### 本文
○ ○ ○ ○ ○

星・宙・標石・之波太(しばた)

星、宇宙、標石、之波太(しばた:柴田)をこよなく愛するサイト。

暦、暦の種類・歴史

2021-01-23 23:33:34 | 

朝日新聞1月11日 文化の扉「時代や社会 映す暦」が出ていました。

管理人は10年程前、市民大学講座で1年に5~6回の天文講座を5年続けて

担当していました。

ネタに困って暦や星占いについて話したところ、好評だったので、2年毎に

行いました。

国立天文台天文情センター暦計算室のサイトは暦について詳しく解説している

ので参考にしていました。

時代や社会、映す暦

日本は長く太陰太陽暦/時を支配、権力の証し

 私たちの暮らしに欠かせない「暦(カレンダー)」。年の初めに、暦の歴史や世界で

使われている暦について考えてみたい。

 

 暦の目的は、季節や昼夜を年・月・日などの単位に当てはめて、農業などを計画的に

進めることにある。そのために太陽などの天体を観測してきた。

 国立天文台天文情報センターの片山真人・暦計算室長によれば、現在世界で使われて

いる暦は大きく分けて3種類。

(1)地球が太陽の周りを一周する日数(年365.242日)を基準にした

 「太陽暦」。グレゴリオ暦など

(2)月の満ち欠け(月29.531日)を基準にした「太陰暦」。イスラム暦など

(3)月の満ち欠けと太陽の動きの両方を基準とし、約3年に1度のペースで閏月

を設ける「太陰太陽暦」だ。中国の宣明暦、日本の「旧暦」

○ ○ ○ ○ ○

### 記載一覧

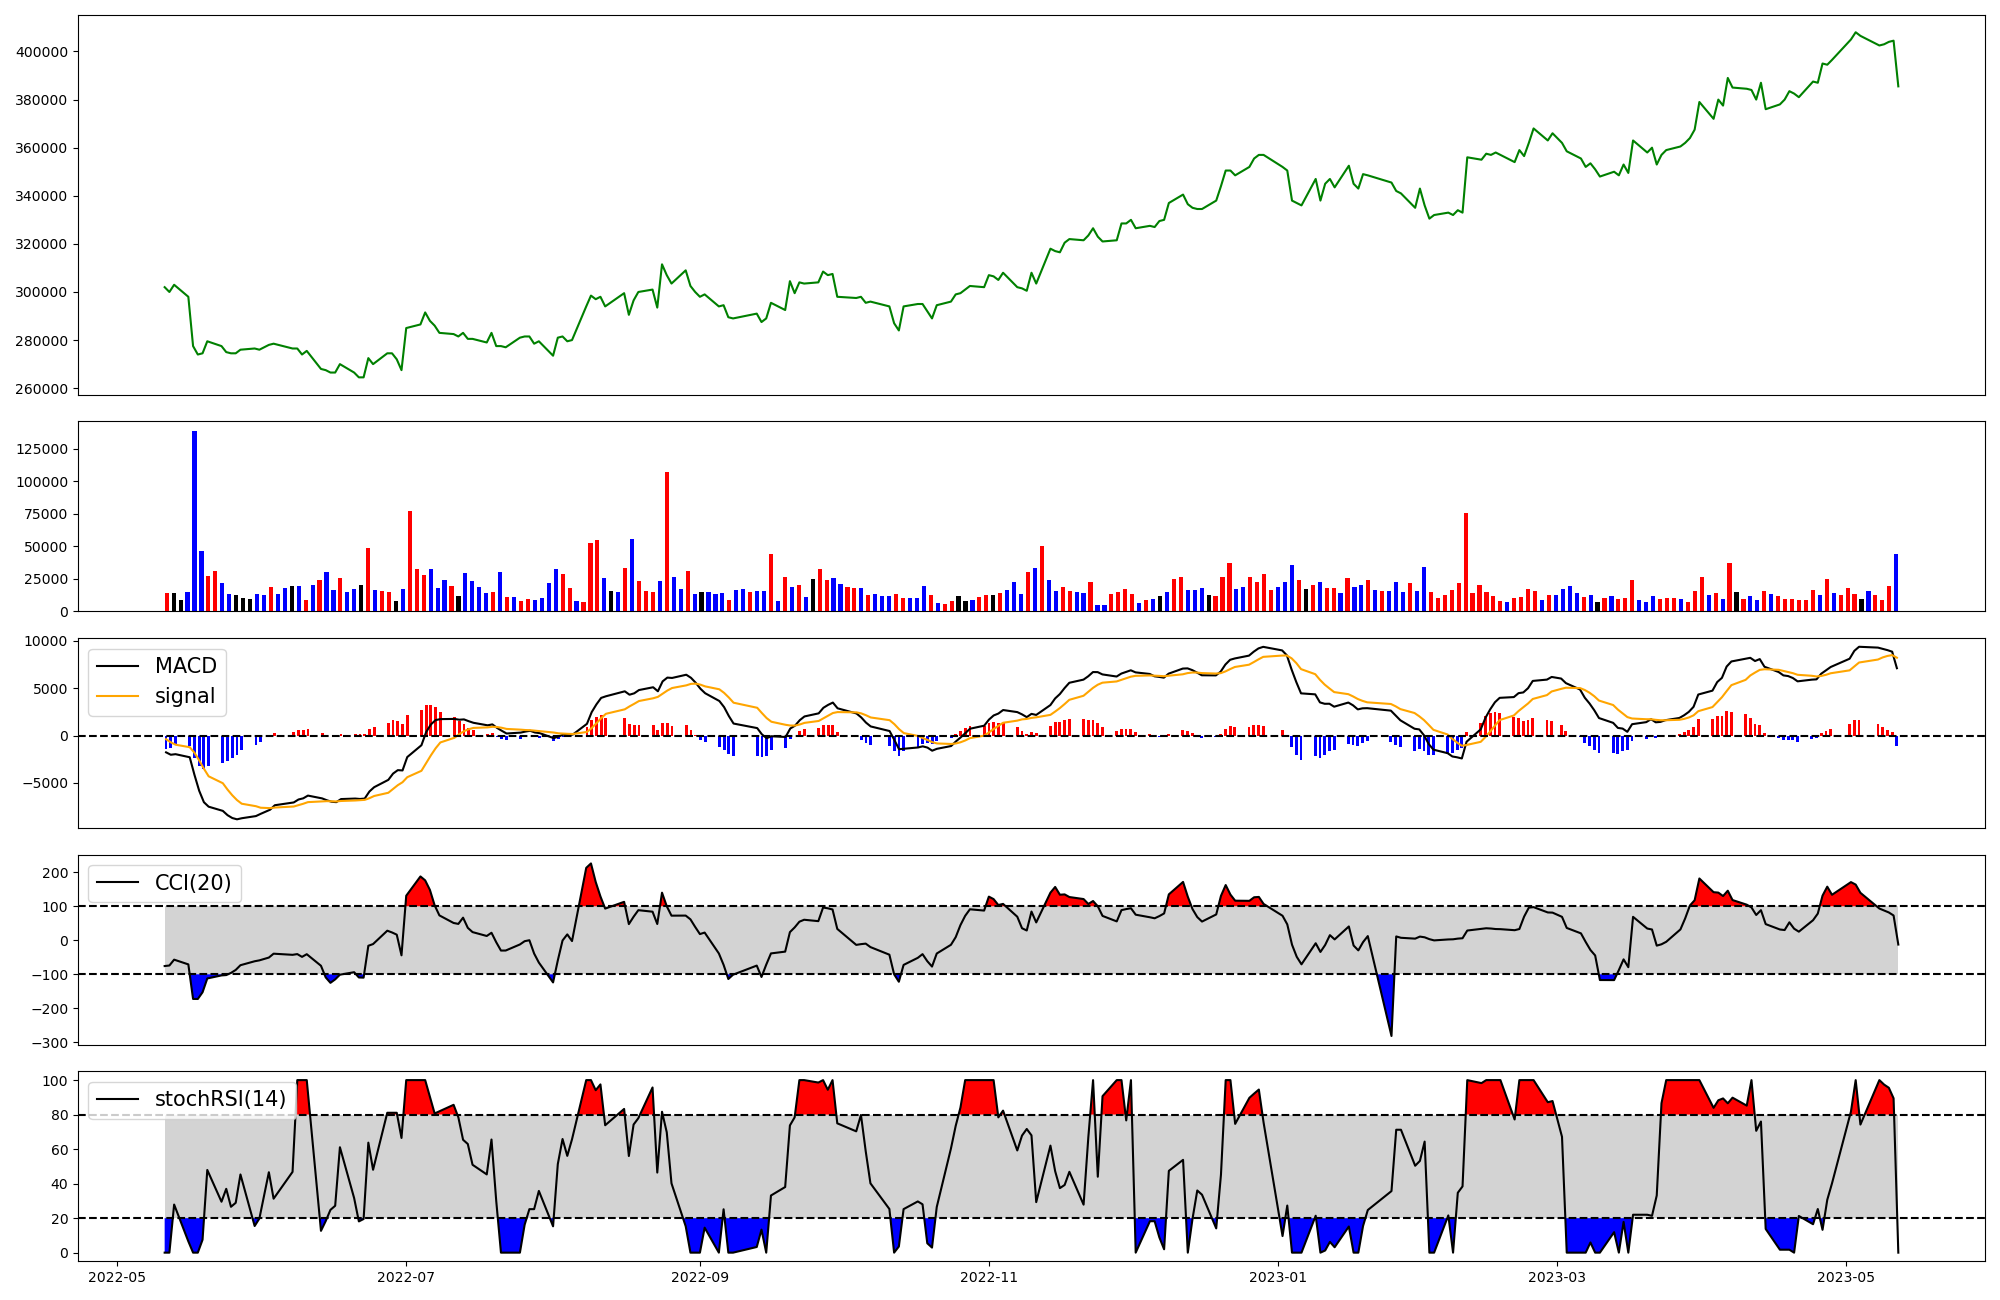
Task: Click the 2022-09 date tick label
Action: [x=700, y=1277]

○ ○ ○ ○ ○

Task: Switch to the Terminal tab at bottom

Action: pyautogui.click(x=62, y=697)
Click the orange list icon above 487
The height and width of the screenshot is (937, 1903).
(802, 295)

○ ○ ○ ○ ○

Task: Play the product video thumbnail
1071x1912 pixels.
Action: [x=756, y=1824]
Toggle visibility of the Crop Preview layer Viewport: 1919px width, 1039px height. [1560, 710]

○ ○ ○ ○ ○

### 課題
1. 本文によると、太陽などの天体が観測されてきたのはなぜですか。1～3文で説明してください。
2. 本文の「いる暦は大きく分けて3種類。」から「を設ける「太陰太陽暦」だ。中国の宣明暦、日本の「旧暦」」までのすべてを、「閏月」を「うるう月」に変えて書き直してください。
3. 本文を2文で要約してください。
上に並んだ行は本文と関係がありません。

### 解答
1. 暦の目的は、季節や昼夜を年・月・日などの単位に当てはめて、農業などを計画的に進めることにあります。その目的のために、太陽などの天体が観測されてきました。

2.
いる暦は大きく分けて3種類。

(1)地球が太陽の周りを一周する日数(年365.242日)を基準にした

 「太陽暦」。グレゴリオ暦など

(2)月の満ち欠け(月29.531日)を基準にした「太陰暦」。イスラム暦など

(3)月の満ち欠けと太陽の動きの両方を基準とし、約3年に1度のペースでうるう月

を設ける「太陰太陽暦」だ。中国の宣明暦、日本の「旧暦」

3. 管理人は市民大学講座で天文講座を担当していたころ、好評だった暦や星占いの話を2年毎に行い、朝日新聞に暦の記事が出ていたことにも触れている。その記事によれば、暦の目的は農業などを計画的に進めることにあり、現在世界で使われている暦は太陽暦、太陰暦、太陰太陽暦の3種類に大きく分けられる。